=== Aim of the task ===
Extract every line of the data below that contains the word "icon".

BEGIN Material

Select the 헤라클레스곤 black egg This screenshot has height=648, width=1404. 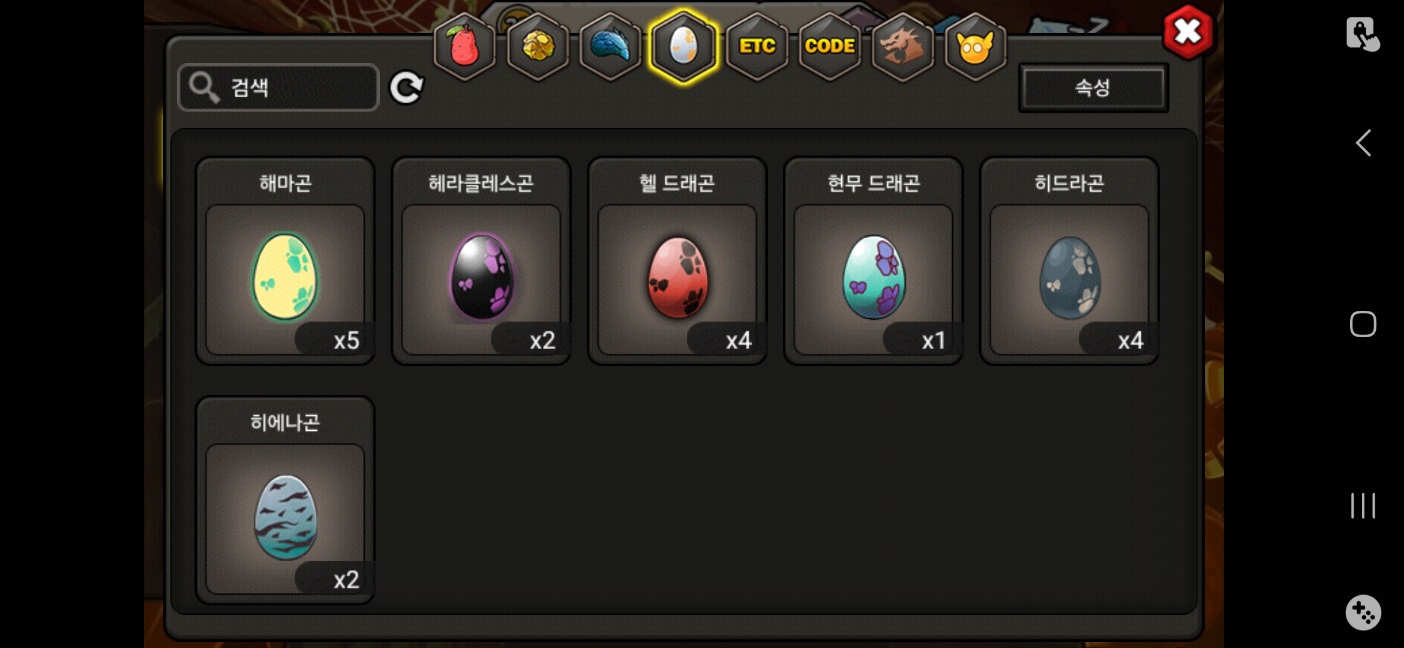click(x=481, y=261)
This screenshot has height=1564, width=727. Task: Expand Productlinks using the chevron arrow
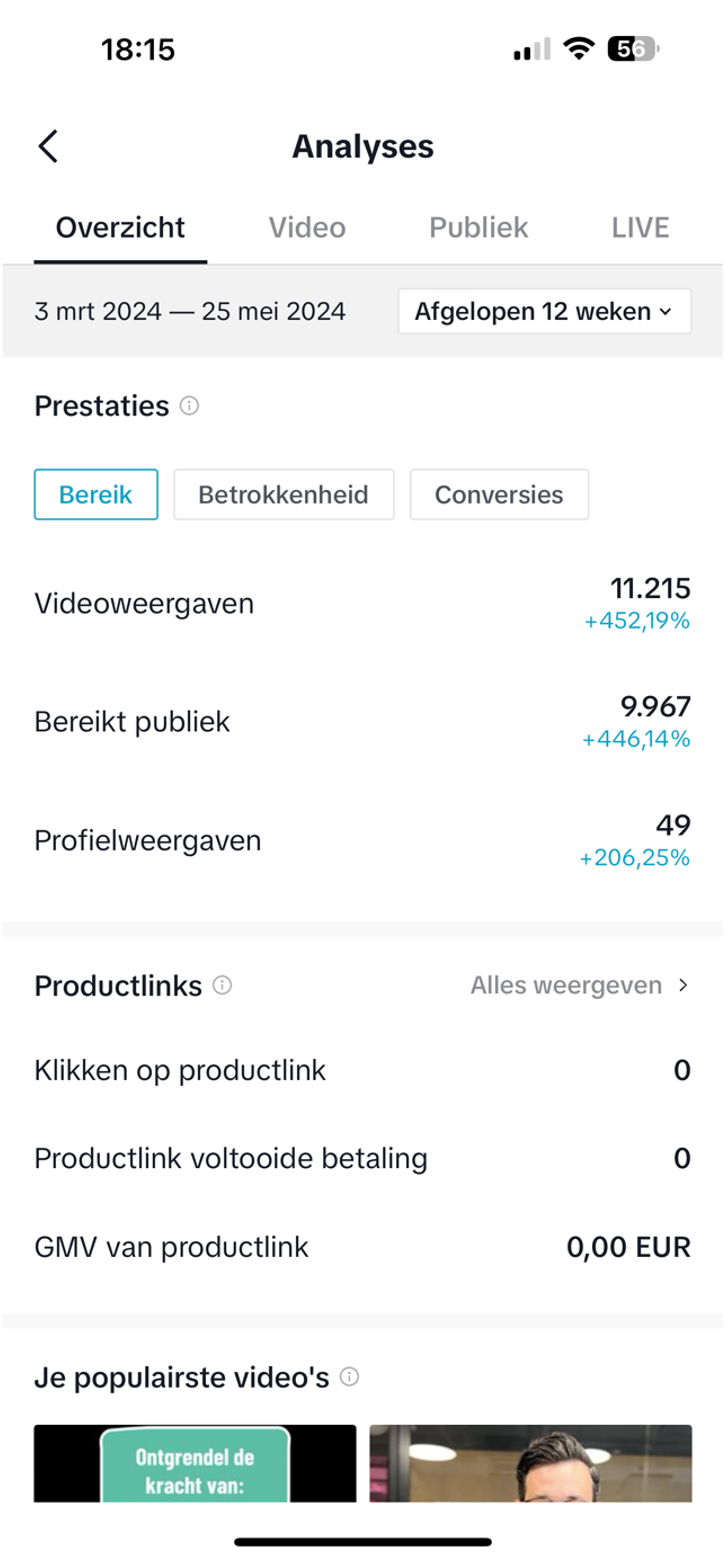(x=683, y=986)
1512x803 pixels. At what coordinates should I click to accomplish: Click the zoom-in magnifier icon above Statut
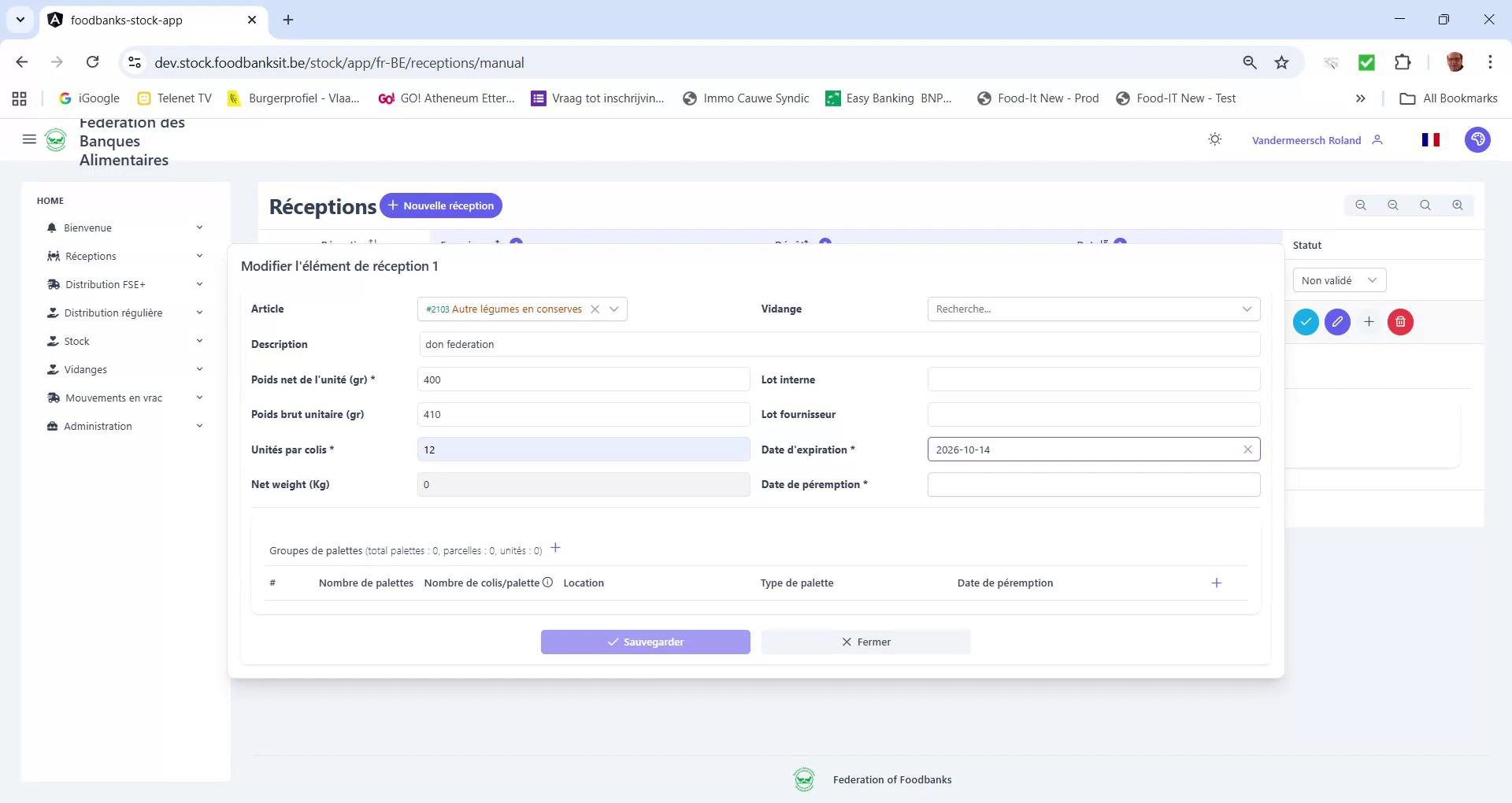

END Material
BEGIN Material

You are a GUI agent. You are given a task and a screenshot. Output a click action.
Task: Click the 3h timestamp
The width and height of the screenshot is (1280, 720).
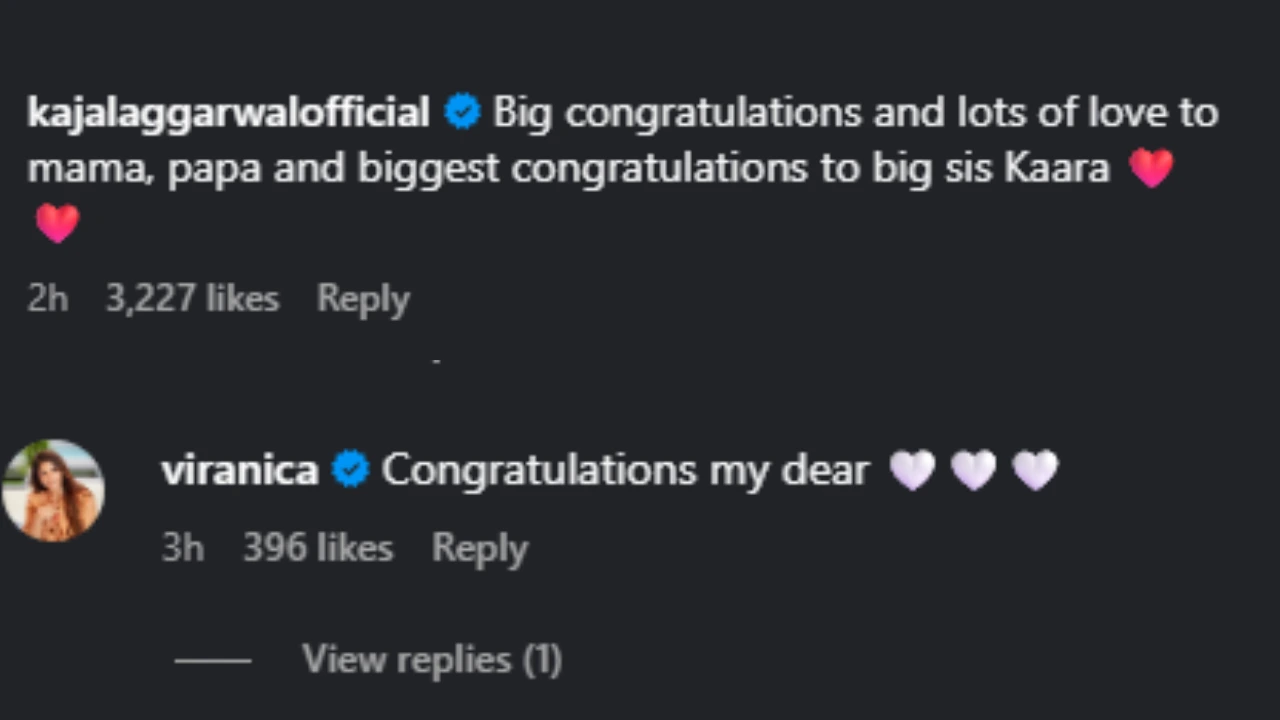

END Material
BEGIN Material

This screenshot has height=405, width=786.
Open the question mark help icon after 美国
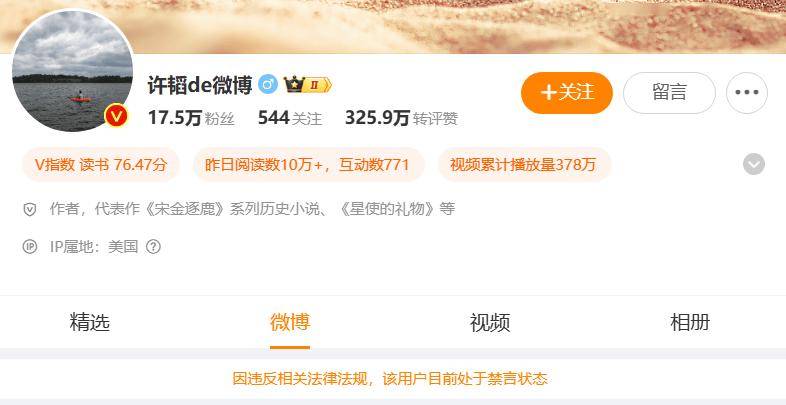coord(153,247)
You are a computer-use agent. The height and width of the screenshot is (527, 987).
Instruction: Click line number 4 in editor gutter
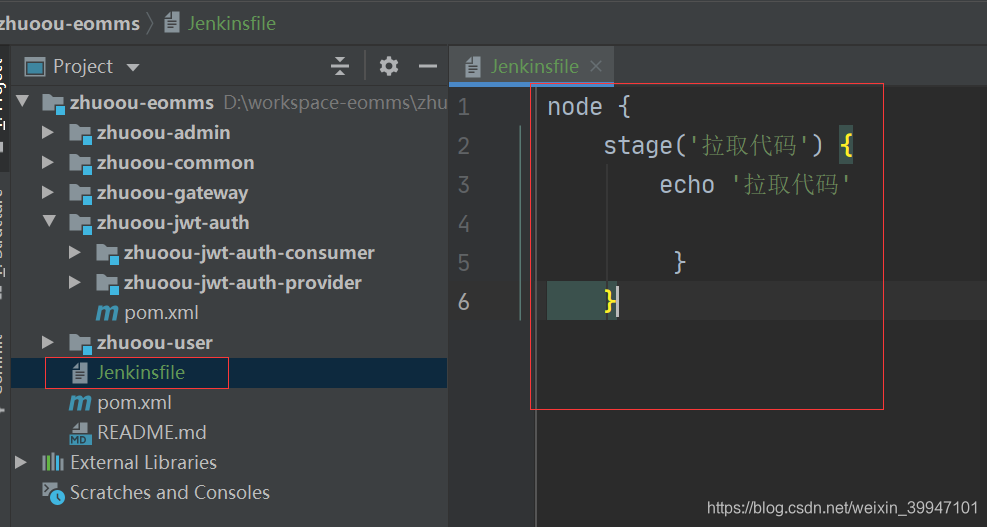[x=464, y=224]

END Material

=== Answer to the task ===
1512x803 pixels. At what coordinates should I click to accomplish: Click the zoom-in magnifier icon above Statut
Open the question mark help icon after 美国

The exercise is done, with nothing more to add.